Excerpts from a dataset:
*-*-*

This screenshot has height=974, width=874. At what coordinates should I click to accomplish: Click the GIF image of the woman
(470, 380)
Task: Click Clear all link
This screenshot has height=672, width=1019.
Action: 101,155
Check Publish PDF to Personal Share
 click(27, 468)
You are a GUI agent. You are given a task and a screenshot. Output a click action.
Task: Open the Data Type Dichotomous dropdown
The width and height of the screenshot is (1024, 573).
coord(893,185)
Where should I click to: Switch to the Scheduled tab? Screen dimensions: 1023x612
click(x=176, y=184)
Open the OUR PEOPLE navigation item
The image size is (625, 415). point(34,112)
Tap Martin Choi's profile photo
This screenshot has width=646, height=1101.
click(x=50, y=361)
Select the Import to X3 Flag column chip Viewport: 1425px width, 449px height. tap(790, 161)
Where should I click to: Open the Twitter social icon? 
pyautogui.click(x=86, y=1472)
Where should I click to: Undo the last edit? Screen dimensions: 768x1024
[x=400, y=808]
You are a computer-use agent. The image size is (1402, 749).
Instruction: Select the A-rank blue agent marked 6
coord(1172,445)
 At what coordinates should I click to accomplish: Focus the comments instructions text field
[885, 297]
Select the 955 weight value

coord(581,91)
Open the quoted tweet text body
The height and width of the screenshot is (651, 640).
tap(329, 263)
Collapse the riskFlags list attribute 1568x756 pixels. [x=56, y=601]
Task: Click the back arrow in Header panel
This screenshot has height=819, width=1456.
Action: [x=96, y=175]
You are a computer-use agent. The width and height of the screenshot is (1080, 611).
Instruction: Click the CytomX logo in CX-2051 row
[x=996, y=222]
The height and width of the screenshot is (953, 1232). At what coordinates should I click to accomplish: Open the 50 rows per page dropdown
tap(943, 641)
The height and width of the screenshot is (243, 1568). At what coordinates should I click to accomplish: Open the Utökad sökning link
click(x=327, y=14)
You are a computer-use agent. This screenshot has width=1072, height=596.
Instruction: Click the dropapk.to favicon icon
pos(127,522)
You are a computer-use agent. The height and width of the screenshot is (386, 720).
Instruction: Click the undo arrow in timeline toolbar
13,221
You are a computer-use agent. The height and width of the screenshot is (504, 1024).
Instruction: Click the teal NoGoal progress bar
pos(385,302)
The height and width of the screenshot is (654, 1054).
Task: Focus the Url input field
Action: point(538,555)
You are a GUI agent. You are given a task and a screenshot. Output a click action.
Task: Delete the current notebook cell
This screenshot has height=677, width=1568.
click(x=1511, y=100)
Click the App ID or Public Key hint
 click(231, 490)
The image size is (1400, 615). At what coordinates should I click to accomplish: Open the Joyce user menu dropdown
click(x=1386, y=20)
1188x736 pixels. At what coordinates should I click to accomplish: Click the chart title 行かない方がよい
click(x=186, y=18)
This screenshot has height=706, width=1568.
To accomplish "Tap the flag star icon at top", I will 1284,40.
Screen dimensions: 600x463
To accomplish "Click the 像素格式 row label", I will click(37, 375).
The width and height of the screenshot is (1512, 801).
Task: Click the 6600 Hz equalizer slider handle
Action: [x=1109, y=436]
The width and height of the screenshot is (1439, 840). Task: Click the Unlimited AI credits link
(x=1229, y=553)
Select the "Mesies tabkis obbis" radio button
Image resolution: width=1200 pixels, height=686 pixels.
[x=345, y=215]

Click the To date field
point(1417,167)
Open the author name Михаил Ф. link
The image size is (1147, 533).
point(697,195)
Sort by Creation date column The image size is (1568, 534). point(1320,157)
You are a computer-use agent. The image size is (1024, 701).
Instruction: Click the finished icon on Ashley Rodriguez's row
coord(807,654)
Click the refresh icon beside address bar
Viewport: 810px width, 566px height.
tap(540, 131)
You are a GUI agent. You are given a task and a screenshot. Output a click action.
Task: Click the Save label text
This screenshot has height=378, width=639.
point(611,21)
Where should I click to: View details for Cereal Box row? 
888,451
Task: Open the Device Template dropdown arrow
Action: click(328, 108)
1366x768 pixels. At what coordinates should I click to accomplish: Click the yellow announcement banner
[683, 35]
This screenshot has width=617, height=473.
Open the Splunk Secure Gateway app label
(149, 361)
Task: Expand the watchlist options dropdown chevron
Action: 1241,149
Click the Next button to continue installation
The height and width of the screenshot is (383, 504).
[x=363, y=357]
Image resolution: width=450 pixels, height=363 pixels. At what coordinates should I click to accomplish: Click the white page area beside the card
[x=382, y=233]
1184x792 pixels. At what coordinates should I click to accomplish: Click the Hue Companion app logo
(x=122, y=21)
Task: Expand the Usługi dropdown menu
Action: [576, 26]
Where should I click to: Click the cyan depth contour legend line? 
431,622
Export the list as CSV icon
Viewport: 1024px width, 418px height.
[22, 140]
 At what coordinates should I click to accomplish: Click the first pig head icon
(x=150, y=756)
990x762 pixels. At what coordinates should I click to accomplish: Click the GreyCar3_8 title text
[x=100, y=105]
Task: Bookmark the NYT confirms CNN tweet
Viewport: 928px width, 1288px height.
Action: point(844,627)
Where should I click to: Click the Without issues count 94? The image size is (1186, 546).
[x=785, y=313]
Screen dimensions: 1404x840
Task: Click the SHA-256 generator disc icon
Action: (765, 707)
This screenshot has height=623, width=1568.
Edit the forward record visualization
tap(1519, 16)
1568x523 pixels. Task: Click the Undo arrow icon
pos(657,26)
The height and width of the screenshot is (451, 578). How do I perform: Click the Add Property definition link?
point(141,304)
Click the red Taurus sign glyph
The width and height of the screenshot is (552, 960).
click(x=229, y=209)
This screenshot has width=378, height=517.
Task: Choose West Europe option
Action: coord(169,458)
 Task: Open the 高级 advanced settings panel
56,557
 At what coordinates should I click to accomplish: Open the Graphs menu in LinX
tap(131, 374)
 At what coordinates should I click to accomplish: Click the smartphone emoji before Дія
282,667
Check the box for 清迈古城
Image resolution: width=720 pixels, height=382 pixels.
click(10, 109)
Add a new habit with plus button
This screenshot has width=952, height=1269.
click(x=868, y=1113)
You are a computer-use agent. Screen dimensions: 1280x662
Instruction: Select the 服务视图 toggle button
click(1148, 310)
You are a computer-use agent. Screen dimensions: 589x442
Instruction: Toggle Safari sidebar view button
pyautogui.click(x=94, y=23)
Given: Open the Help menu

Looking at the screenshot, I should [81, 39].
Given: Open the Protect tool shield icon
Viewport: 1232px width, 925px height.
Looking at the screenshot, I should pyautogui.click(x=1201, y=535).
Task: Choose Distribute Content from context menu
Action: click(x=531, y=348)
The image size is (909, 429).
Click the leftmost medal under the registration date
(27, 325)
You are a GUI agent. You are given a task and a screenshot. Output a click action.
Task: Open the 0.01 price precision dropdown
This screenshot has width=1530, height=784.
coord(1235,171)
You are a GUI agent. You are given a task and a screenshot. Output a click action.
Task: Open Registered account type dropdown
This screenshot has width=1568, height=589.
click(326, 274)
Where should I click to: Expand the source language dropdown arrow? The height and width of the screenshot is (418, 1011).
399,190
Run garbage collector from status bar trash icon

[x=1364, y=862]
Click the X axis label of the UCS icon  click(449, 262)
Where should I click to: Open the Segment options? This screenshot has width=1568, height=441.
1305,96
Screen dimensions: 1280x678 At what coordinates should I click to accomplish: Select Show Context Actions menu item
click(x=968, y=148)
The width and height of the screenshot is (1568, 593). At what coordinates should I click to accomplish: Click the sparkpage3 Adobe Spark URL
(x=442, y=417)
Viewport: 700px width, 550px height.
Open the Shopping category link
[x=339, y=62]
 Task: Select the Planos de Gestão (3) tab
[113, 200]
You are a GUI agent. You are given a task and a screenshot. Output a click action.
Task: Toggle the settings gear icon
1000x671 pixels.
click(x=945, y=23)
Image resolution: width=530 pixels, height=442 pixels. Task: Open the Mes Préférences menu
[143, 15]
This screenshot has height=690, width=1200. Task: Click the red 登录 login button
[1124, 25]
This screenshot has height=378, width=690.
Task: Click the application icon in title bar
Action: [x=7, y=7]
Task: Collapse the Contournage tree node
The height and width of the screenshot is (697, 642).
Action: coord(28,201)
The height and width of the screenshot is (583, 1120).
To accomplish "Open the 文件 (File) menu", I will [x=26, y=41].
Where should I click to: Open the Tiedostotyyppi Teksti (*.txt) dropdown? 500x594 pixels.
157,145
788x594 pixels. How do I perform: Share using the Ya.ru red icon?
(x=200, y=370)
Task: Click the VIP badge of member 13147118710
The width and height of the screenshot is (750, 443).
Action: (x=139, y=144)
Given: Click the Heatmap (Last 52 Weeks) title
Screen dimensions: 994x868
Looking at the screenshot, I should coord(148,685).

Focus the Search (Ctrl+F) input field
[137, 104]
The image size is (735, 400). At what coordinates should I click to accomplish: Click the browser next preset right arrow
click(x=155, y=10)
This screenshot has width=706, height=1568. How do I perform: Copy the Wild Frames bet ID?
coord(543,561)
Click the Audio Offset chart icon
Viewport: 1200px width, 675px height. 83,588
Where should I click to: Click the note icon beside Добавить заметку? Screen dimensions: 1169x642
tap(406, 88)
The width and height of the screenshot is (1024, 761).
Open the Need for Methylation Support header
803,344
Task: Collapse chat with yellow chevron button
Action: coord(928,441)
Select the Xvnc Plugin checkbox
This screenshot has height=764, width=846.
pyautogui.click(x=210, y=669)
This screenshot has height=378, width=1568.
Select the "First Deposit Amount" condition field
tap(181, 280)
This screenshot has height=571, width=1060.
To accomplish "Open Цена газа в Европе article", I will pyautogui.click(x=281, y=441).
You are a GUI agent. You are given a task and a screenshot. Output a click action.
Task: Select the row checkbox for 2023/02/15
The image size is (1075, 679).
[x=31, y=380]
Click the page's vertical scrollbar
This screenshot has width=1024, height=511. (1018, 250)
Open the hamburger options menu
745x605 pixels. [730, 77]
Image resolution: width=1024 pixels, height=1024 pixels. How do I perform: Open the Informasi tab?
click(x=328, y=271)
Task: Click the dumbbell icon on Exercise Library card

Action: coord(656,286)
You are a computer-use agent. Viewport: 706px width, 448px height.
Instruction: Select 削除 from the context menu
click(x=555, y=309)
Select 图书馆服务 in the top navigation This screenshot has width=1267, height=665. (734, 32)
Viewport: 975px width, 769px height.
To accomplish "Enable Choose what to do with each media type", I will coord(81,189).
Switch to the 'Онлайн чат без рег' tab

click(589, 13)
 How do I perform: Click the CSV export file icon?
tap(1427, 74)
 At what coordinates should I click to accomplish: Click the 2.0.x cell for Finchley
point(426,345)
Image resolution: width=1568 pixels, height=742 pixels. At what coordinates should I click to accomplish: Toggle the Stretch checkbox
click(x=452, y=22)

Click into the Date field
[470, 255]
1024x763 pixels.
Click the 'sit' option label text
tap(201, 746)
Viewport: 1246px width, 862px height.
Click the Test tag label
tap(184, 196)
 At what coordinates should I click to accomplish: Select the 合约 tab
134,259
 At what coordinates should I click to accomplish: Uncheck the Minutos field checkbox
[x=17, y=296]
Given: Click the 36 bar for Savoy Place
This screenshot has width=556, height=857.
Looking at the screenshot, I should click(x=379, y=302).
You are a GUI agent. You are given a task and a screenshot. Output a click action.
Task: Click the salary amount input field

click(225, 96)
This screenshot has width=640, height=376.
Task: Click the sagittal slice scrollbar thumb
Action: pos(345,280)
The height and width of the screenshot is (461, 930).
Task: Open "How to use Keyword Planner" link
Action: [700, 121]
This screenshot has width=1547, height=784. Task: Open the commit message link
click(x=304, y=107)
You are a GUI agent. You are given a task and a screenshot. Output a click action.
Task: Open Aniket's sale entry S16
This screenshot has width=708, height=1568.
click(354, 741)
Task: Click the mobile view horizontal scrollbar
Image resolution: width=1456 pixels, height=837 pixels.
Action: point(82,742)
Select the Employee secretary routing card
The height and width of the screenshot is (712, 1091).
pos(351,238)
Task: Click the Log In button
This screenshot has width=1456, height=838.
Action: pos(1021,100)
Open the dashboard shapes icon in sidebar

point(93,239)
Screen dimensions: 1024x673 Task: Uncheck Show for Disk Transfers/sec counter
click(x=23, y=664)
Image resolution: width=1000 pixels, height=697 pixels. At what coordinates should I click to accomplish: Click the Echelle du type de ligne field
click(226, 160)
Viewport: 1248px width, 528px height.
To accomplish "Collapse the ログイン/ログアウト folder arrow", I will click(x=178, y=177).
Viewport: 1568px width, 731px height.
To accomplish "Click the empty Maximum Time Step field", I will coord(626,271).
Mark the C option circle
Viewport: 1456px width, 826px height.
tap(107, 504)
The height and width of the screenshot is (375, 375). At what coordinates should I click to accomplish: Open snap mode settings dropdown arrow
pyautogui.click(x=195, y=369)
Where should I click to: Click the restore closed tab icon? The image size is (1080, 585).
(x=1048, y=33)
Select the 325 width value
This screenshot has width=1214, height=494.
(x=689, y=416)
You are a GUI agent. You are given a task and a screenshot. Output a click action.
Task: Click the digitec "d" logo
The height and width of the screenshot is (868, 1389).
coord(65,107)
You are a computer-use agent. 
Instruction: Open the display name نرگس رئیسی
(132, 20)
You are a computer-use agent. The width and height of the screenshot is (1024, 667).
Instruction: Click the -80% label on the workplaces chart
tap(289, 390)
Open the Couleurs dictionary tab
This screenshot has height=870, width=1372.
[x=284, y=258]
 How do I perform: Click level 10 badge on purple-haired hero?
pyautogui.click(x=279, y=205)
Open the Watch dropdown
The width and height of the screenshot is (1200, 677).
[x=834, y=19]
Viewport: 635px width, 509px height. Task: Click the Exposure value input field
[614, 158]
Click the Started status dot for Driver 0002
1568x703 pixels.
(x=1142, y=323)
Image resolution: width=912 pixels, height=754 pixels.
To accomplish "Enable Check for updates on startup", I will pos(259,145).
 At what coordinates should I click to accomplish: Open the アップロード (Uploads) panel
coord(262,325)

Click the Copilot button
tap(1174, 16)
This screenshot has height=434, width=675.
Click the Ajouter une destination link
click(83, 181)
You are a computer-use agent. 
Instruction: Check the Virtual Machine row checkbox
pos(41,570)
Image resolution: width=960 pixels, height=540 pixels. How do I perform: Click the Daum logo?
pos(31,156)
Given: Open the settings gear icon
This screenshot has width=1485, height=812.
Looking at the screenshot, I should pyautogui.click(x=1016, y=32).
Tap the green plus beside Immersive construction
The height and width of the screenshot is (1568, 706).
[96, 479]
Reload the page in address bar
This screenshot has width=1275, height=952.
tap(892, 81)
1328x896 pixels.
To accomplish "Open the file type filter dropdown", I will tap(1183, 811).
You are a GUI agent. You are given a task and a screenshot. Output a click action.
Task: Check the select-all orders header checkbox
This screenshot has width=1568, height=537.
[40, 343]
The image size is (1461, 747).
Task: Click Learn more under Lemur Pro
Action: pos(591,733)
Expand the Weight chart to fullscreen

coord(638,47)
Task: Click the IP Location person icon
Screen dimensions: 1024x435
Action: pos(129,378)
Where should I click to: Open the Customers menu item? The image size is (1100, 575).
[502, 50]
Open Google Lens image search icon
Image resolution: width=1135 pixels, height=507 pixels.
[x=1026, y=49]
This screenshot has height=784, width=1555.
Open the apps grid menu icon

*-*-*

Print exactly the lines above, between the one holding "Open the Need for Methylation Support header" and the one holding "Viewport: 975px width, 769px height.", inclusive, and nothing besides.

Answer box
Open the Need for Methylation Support header
803,344
Task: Collapse chat with yellow chevron button
Action: coord(928,441)
Select the Xvnc Plugin checkbox
This screenshot has height=764, width=846.
pyautogui.click(x=210, y=669)
This screenshot has height=378, width=1568.
Select the "First Deposit Amount" condition field
tap(181, 280)
This screenshot has height=571, width=1060.
To accomplish "Open Цена газа в Европе article", I will pyautogui.click(x=281, y=441).
You are a GUI agent. You are given a task and a screenshot. Output a click action.
Task: Select the row checkbox for 2023/02/15
The image size is (1075, 679).
[x=31, y=380]
Click the page's vertical scrollbar
This screenshot has width=1024, height=511. (1018, 250)
Open the hamburger options menu
745x605 pixels. [730, 77]
Image resolution: width=1024 pixels, height=1024 pixels. How do I perform: Open the Informasi tab?
click(x=328, y=271)
Task: Click the dumbbell icon on Exercise Library card

Action: coord(656,286)
You are a computer-use agent. Viewport: 706px width, 448px height.
Instruction: Select 削除 from the context menu
click(x=555, y=309)
Select 图书馆服务 in the top navigation This screenshot has width=1267, height=665. (734, 32)
Viewport: 975px width, 769px height.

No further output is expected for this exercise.